花の日記
用語

もみ殻くん炭

別名・表記:籾殻くん炭、くん炭、燻炭、rice husk charcoal、rice hull biochar

稲のもみ殻を低温で蒸し焼きにして炭化させた園芸資材で、多孔質で軽く、用土の通気性改善やpH調整、微生物の住みかとして使います。

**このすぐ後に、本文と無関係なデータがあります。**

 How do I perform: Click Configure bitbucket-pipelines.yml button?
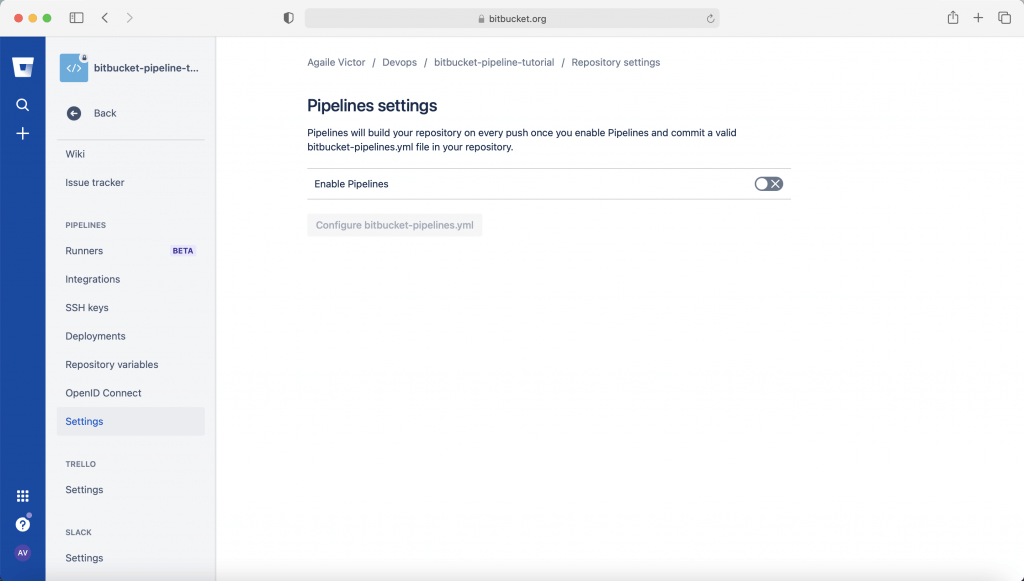394,225
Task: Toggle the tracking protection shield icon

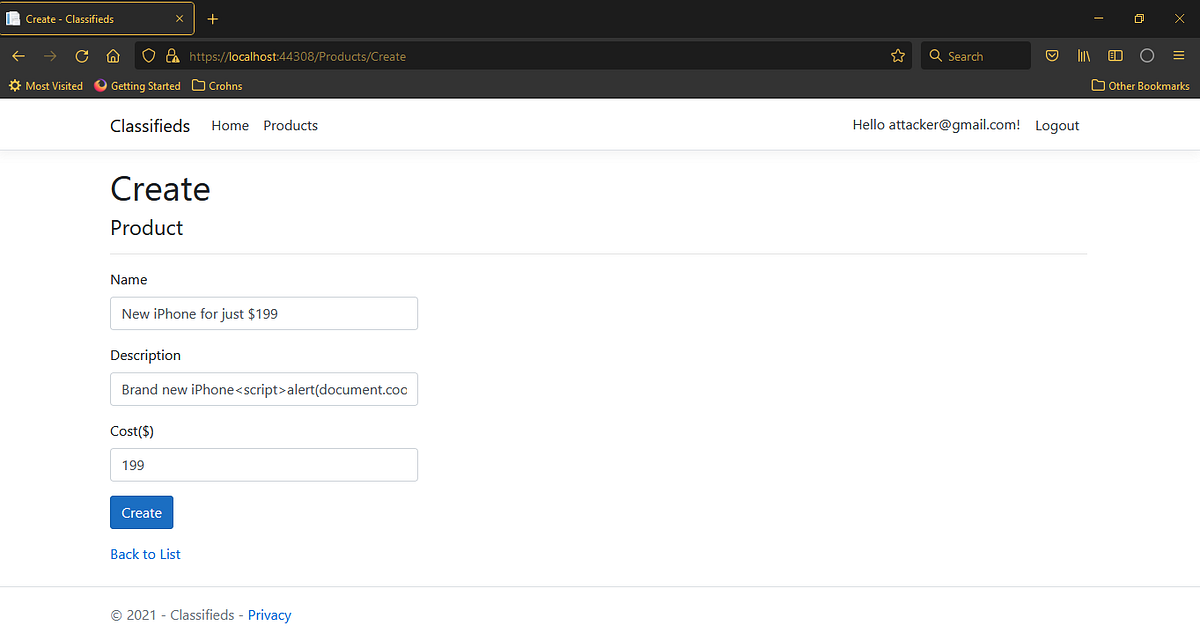Action: [147, 55]
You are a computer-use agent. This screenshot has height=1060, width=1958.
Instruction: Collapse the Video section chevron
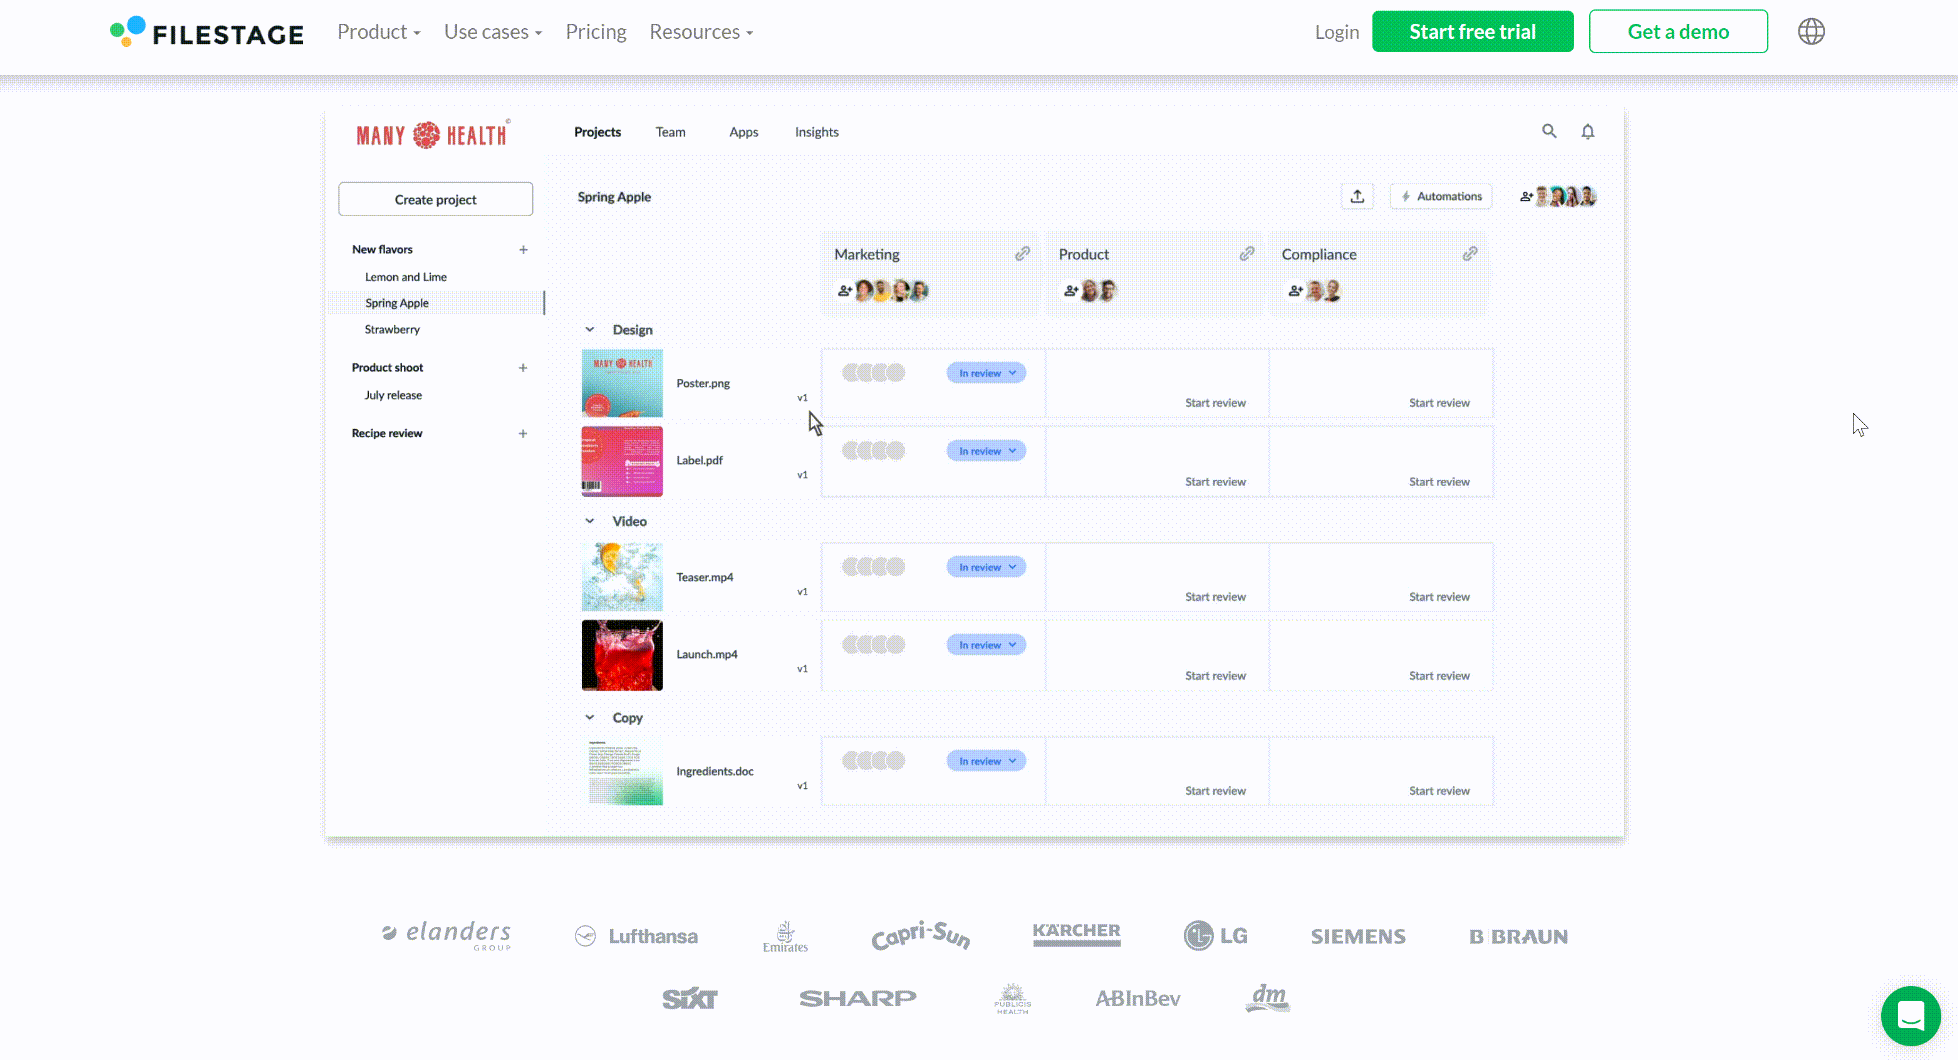pyautogui.click(x=590, y=521)
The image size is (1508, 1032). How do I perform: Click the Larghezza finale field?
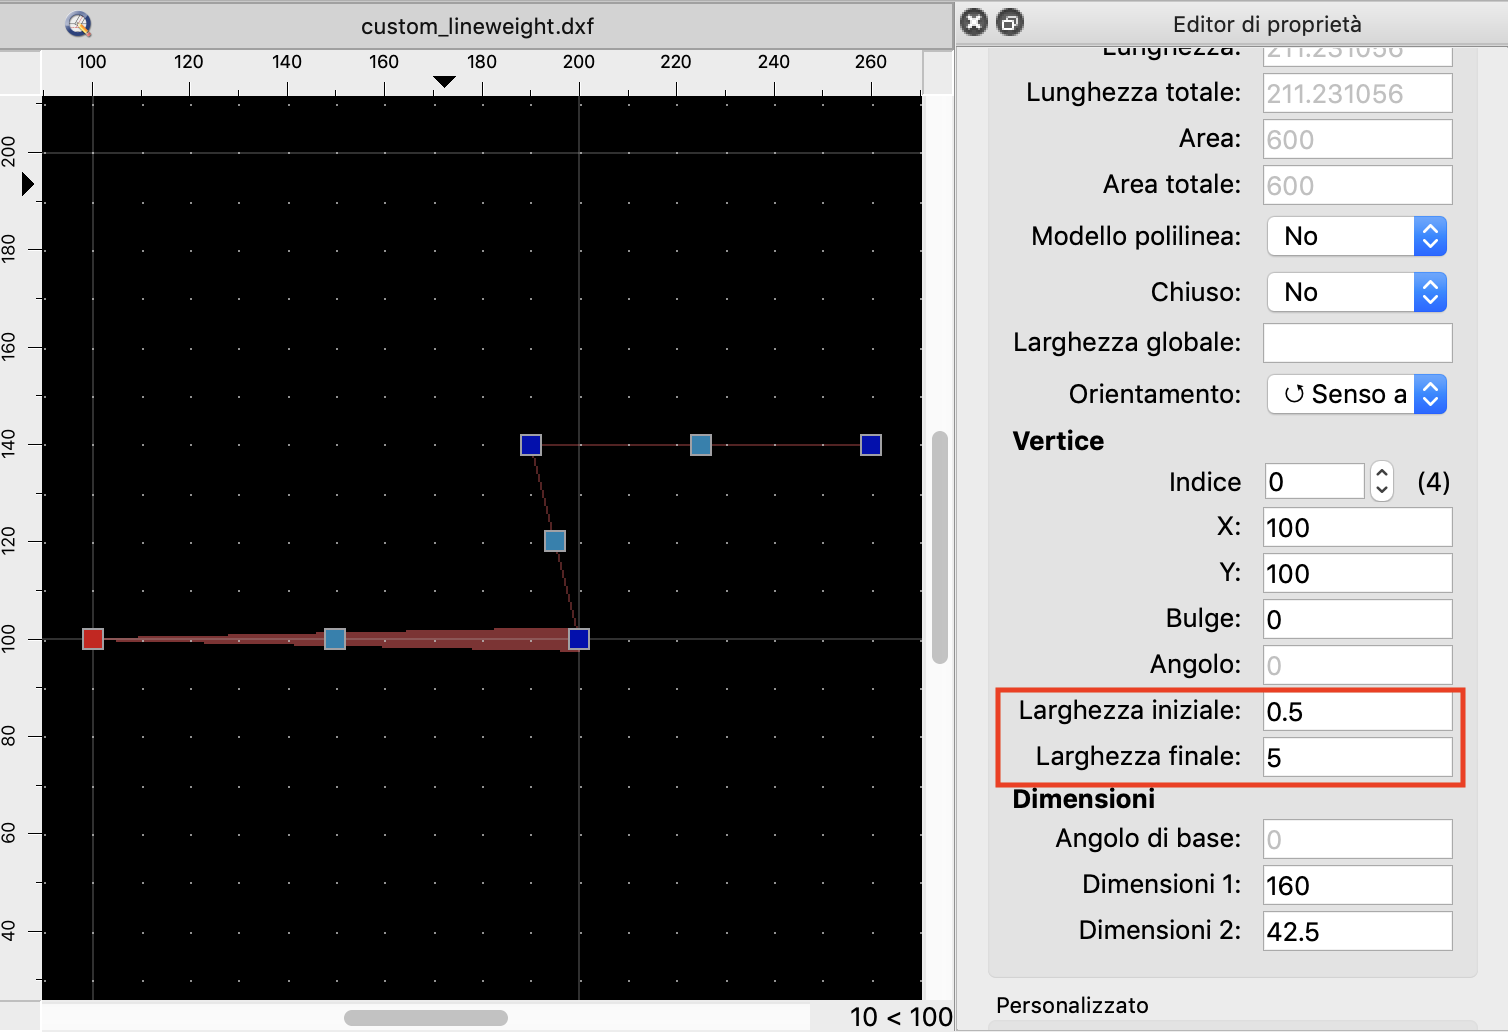[x=1357, y=758]
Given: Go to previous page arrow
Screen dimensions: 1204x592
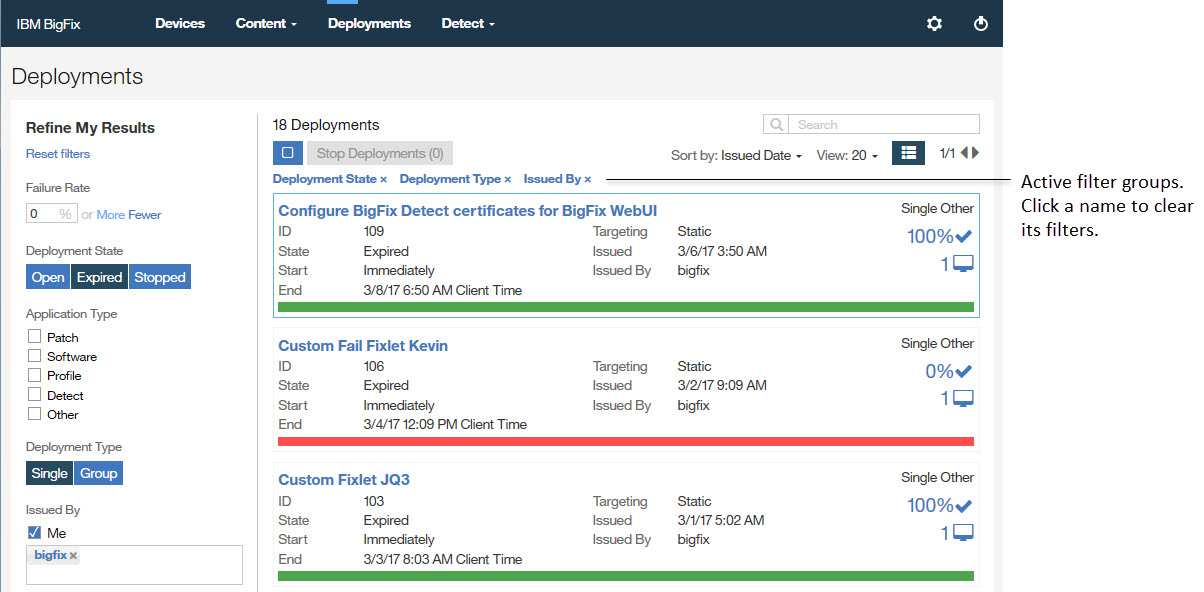Looking at the screenshot, I should (964, 153).
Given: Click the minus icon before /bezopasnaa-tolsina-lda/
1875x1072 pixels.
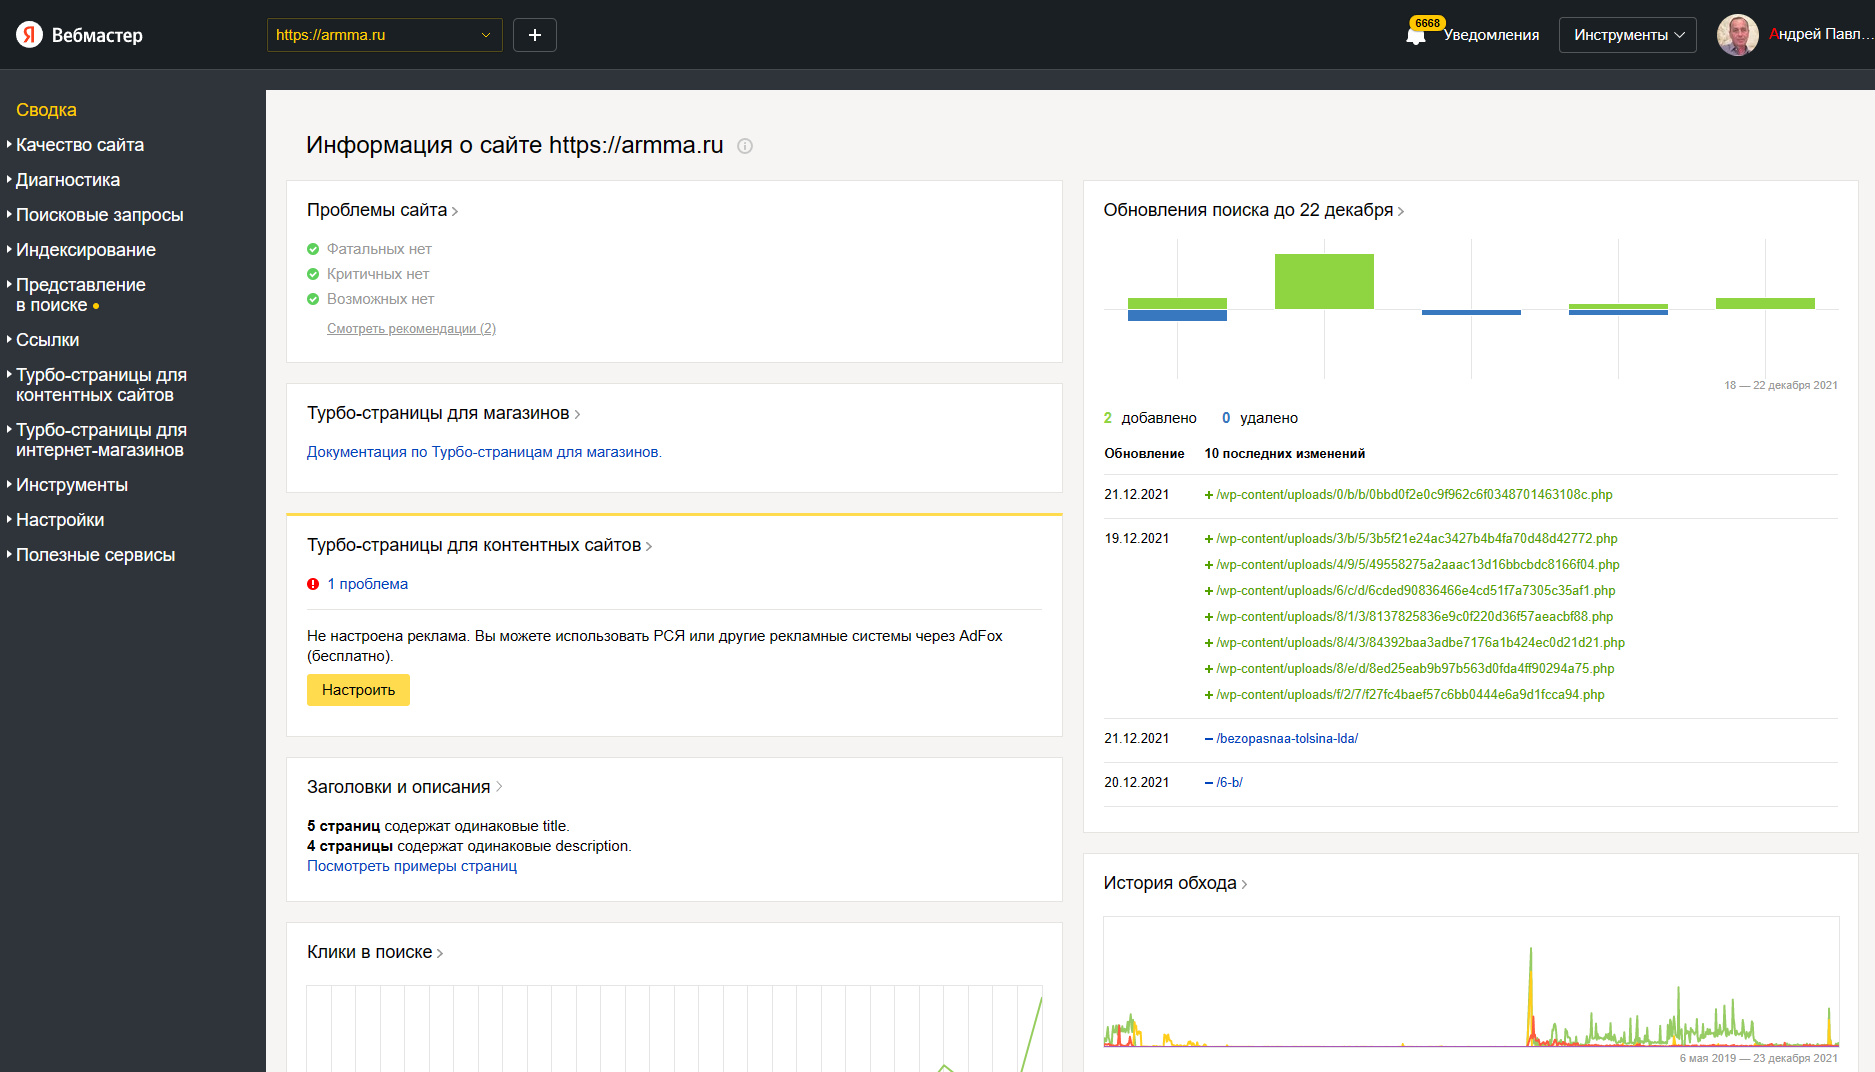Looking at the screenshot, I should (1208, 739).
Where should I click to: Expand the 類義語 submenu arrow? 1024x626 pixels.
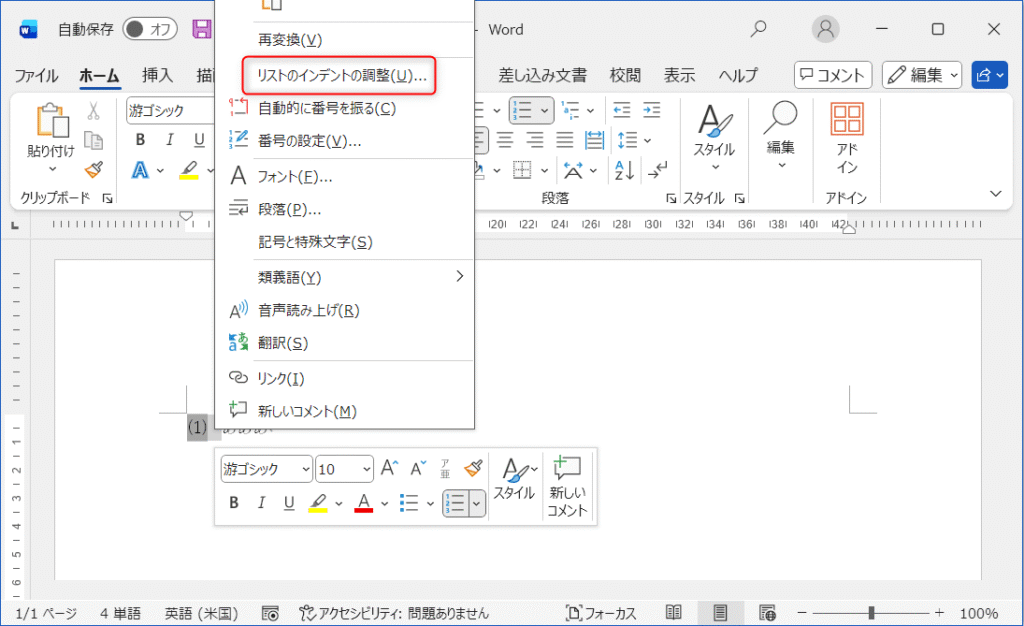click(x=460, y=276)
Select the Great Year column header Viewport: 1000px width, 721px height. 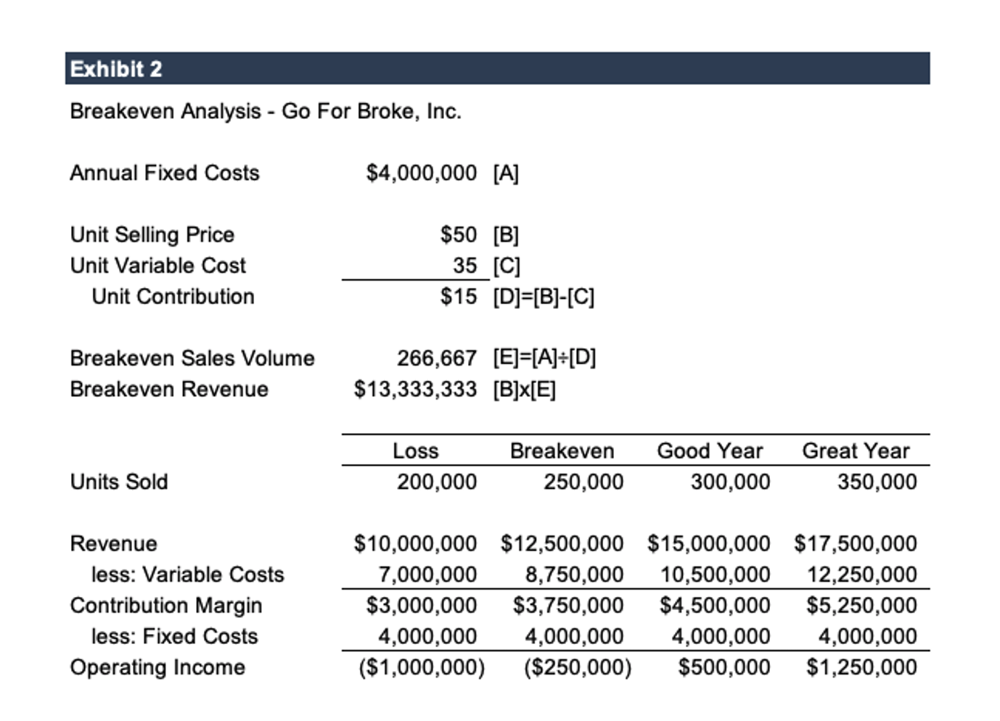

もみ殻くん炭とは、稲のもみ殻を空気を制限しながら低温で蒸し焼き(炭化)にした黒い園芸資材です。「くん炭(燻炭)」とも呼ばれ、水田地帯では古くから育苗土や土壌改良に使われてきました。非常に軽く多孔質で、培養土や畑の土に混ぜると空気と水の通り道ができ、微生物のすみかにもなります。炭化しているため分解されにくく、効果が長く続きます。灰分を含みアルカリ性を示す点が、同じ炭でも木炭やバーク堆肥と使い分けるポイントです。

主な役割

  • 通気性・排水性の改善:粒の内部と粒の間に無数のすき間があり、固まりやすい土をほぐします。
  • 保水性の補助:多孔質のため水も保持し、乾きすぎを和らげます。
  • pHの調整:pH8〜10程度のアルカリ性で、酸性に傾いた土を中和する方向に働きます。
  • 微生物の定着:孔の中に土壌微生物がすみつき、有機物の分解を助けます。
  • 保温・水はね防止:黒色で日射を吸収するため、育苗箱の覆土やマルチとしても使われます。

使い方・手順

用途目安注意
培養土に混ぜる全体の1〜2割入れすぎるとアルカリ性に傾く
畑・花壇の土壌改良1㎡あたり1〜2L苦土石灰と同時に大量に使わない
挿し木・種まき用土赤玉土などに1〜2割清潔で腐りにくいので相性が良い
段ボールコンポスト基材ピートモスやココピートと3:2ほど湿りすぎ・臭いの調整にも追加できる

よくある誤解

「肥料」ではありません。窒素分はほとんど含まず、カリウムとケイ酸をわずかに含む程度なので、施肥は別に行います。またアルカリ性のため、ブルーベリーや青花のアジサイなど酸性土を好む植物には多用しません。粉が舞いやすいので屋外で扱い、必要ならマスクを使います。粒度は商品で異なるため、園芸用と表示のあるものを選び、湿り気を見ながら少しずつ足すのが安全です。